Personally I am struggling inside about whether I will go to see Deepwater Horizon. For me and a lot of Louisianians the film is a little too close to home. For a lot of us the danger of working offshore is real. I just don't know if I want to be reminded of that danger in such a vivid way. By no means am I dissing the makers of the film, its stars, or the need to tell the story. This is just my personal feeling.

Film critics and movie goers across the nation have for the most part spoken very favorably of the Deepwater Horizon movie. Mike Scott of NOLA.com had this to say about the movie based on the oil rig disaster of April 2010.

The result is an efficiently told and briskly moving film that does its best to accurately and honestly portray life and death aboard the doomed oil rig, but without succumbing to either melodrama or lionization.

We as movie goers have to remember that this is a Hollywood story based on real life events. The film was not intended to be a documentary that stuck to every explicit detail of what may or may not have actually happened.

In his piece Scott echoed what many others across social media expressed over the weekend. The film did seem to walk that fine line between exploitation and sensitivity to the families of the 11 men who lost their lives on that tragic day.
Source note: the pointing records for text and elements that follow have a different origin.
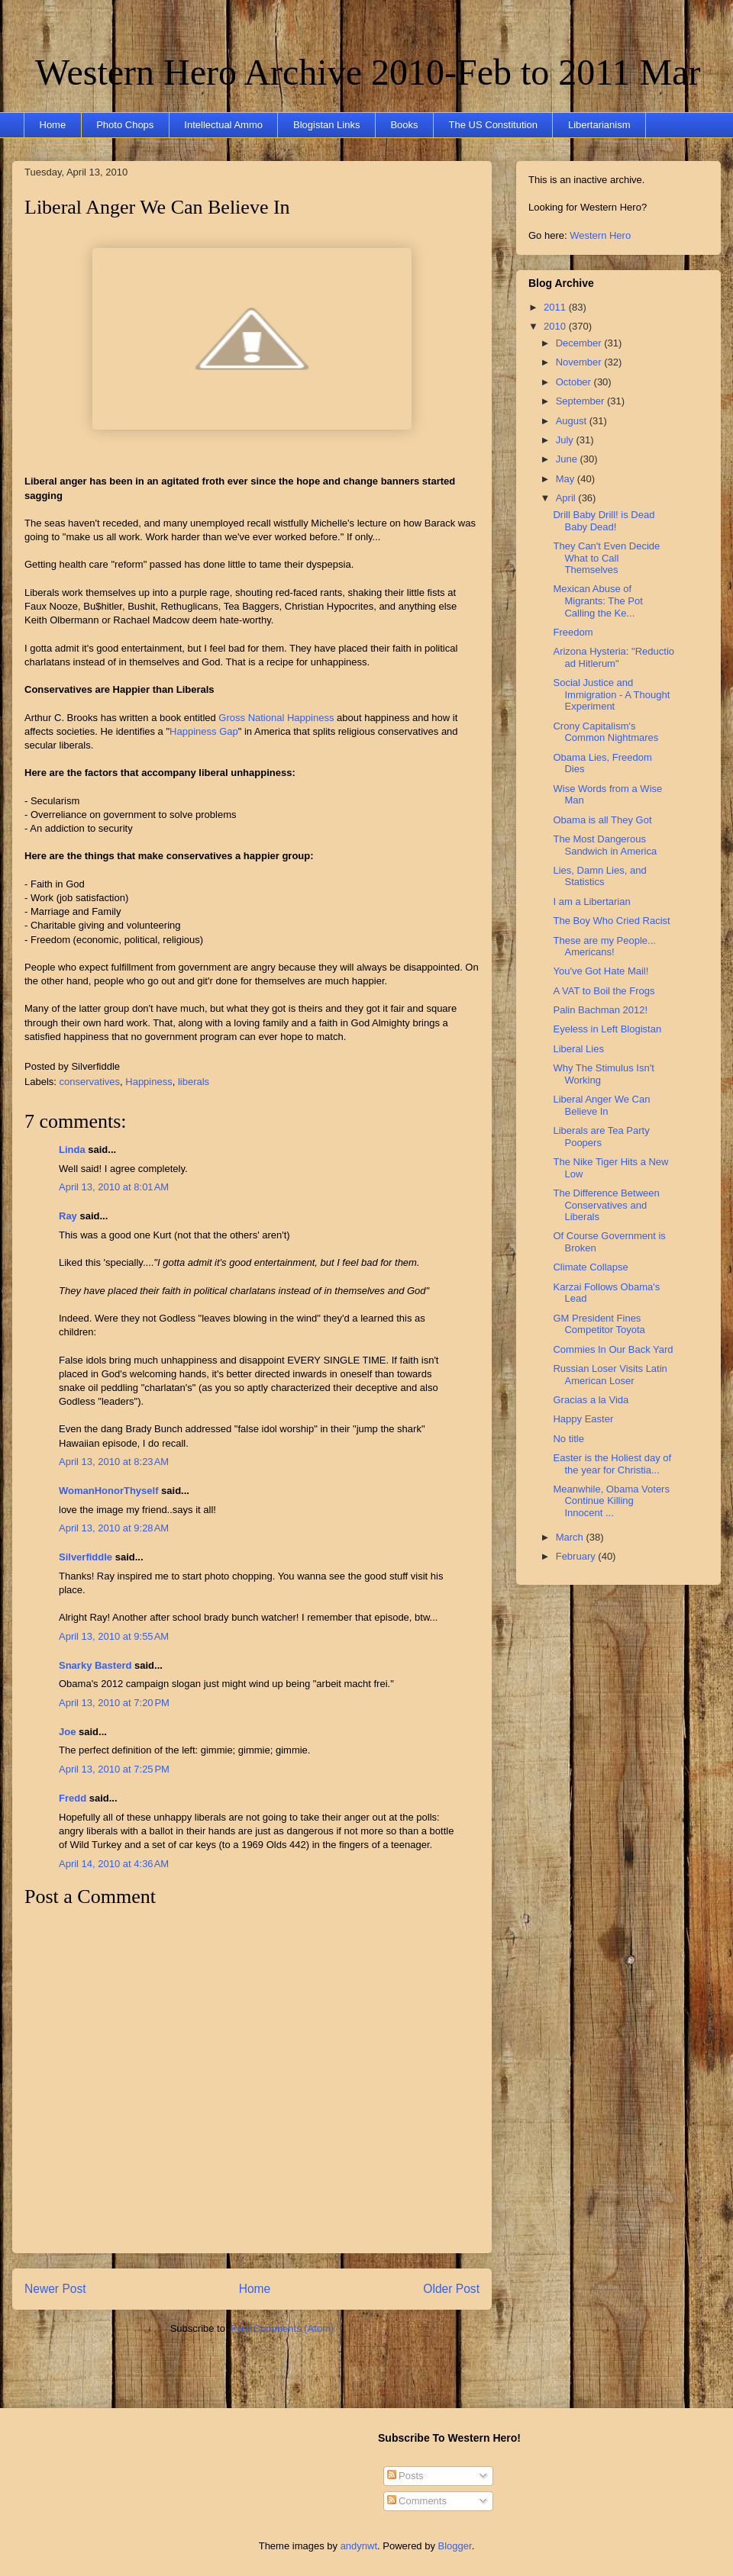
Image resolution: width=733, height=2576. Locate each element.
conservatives (90, 1081)
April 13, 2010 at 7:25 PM (114, 1769)
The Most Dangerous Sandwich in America (605, 845)
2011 (556, 307)
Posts (405, 2475)
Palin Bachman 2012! (600, 1010)
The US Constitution (493, 124)
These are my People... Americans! (604, 946)
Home (53, 124)
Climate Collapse (590, 1267)
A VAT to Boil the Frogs (603, 991)
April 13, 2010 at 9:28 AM (114, 1528)
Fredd (72, 1798)
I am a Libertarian (591, 901)
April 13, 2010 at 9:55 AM (114, 1636)
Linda (72, 1149)
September (581, 401)
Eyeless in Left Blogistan (607, 1029)
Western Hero (600, 235)
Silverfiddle (85, 1557)
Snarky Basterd (95, 1665)
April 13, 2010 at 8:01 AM (114, 1187)
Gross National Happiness (276, 717)
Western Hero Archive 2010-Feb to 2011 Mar (367, 72)
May (566, 479)
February (577, 1556)
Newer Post (55, 2288)
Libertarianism (599, 124)
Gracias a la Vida (590, 1400)
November (580, 362)
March (571, 1537)
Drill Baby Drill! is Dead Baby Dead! (603, 521)
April (567, 498)
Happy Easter (583, 1419)
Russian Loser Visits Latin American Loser (610, 1374)
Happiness (148, 1081)
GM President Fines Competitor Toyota (598, 1324)
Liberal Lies (578, 1049)
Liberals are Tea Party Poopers (601, 1136)
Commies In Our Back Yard (613, 1349)
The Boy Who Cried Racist (611, 920)
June (568, 459)
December (580, 343)
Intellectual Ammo (223, 124)
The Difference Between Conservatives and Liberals (606, 1204)
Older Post (451, 2288)
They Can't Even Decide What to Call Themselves (606, 557)
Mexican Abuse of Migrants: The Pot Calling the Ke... (597, 600)
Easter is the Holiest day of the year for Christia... (612, 1464)
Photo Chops (124, 124)
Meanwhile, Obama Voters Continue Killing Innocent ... (611, 1500)
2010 (556, 326)
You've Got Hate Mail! (600, 971)
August (572, 421)
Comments (417, 2501)
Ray (68, 1216)
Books (404, 124)
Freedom (573, 632)
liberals (193, 1081)
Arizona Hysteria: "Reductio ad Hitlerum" (613, 657)
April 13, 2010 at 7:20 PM (114, 1702)
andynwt (359, 2546)
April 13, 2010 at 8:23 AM (114, 1461)
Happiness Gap (204, 731)
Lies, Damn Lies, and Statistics (599, 876)
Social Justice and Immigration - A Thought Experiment (611, 694)
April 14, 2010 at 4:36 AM (114, 1863)
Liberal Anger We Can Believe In (157, 207)
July (566, 440)
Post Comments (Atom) (282, 2328)
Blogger (455, 2546)
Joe (67, 1731)
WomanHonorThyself (109, 1490)
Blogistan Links (326, 124)
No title (568, 1438)
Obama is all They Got (602, 820)
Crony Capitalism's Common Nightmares (605, 732)
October (575, 382)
However in the only reviews that matter to the Hollywood Studios, the box office receipts, Deepwater Horizon was only second best for the weekend.

The Tim Burton movie Miss Peregrine's Home For Peculiar Children topped the weekend's list taking in $28.5 million. Deepwater Horizon had a take of $20.6 million. The only other big studio debut movie of the weekend came from Disney. That film, Queen of Katwe, earned $2.6 million and was the weekend's disappointment by far.